## WORK TO COMPLETE
In the material, take the lines starting at the one that contains "Task: Click the Reset link" and ending at the one that contains "Instruction: Click inside". Write those lines again with "Reset" switched to "Clear", change nothing else, and leave out the pictures.

## GIVEN DATA
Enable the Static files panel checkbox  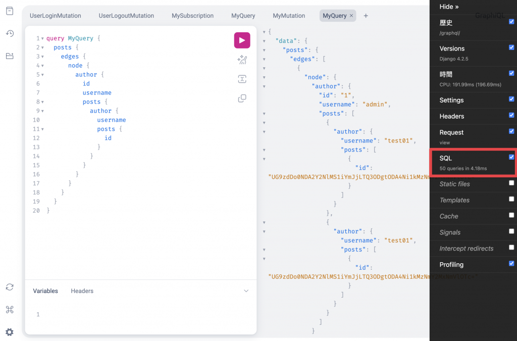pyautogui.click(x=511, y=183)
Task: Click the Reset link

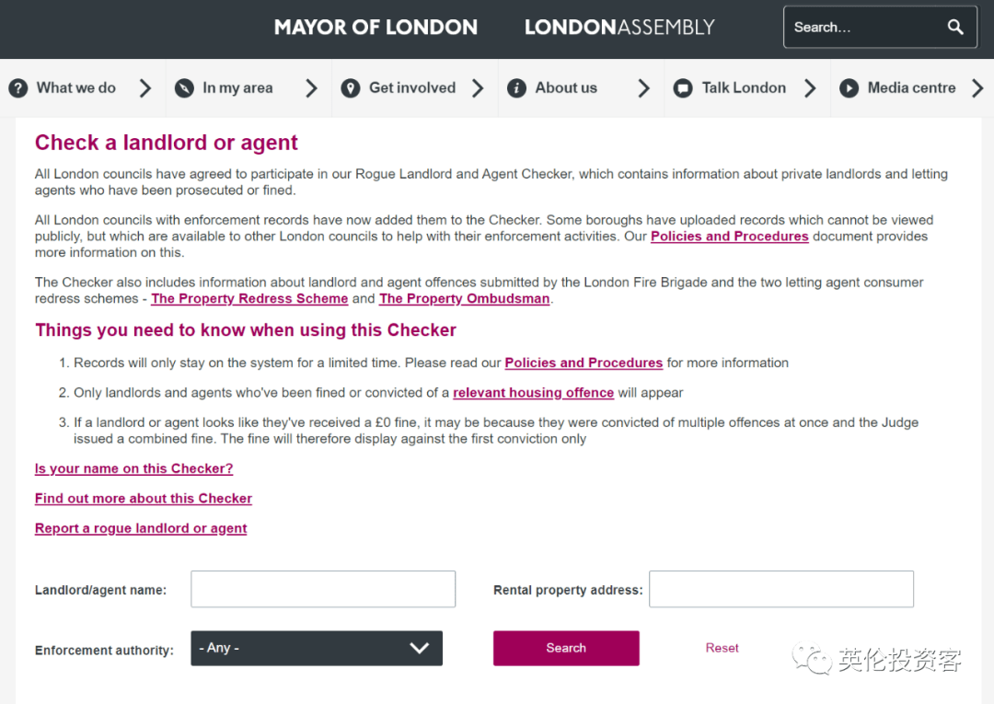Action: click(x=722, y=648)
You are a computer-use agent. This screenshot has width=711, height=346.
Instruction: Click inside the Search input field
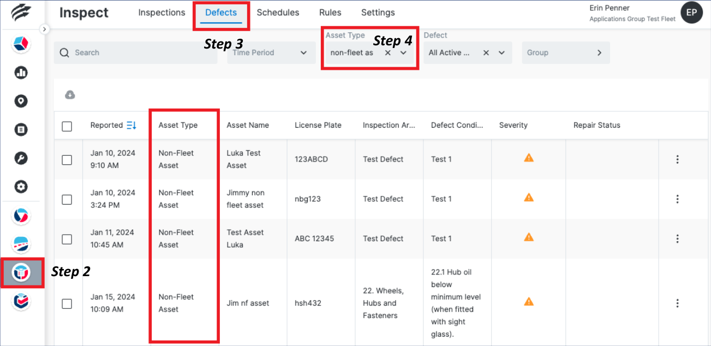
...
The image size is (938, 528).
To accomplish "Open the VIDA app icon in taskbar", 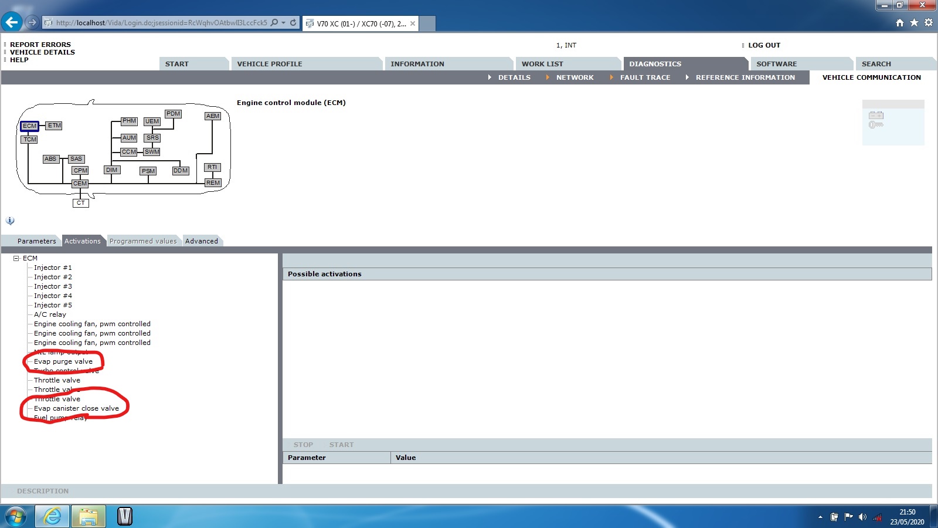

## RESULT
Task: Click the Clear link

Action: click(x=722, y=648)
You are a computer-use agent. This screenshot has width=711, height=346.
Instruction: Click inside the Search input field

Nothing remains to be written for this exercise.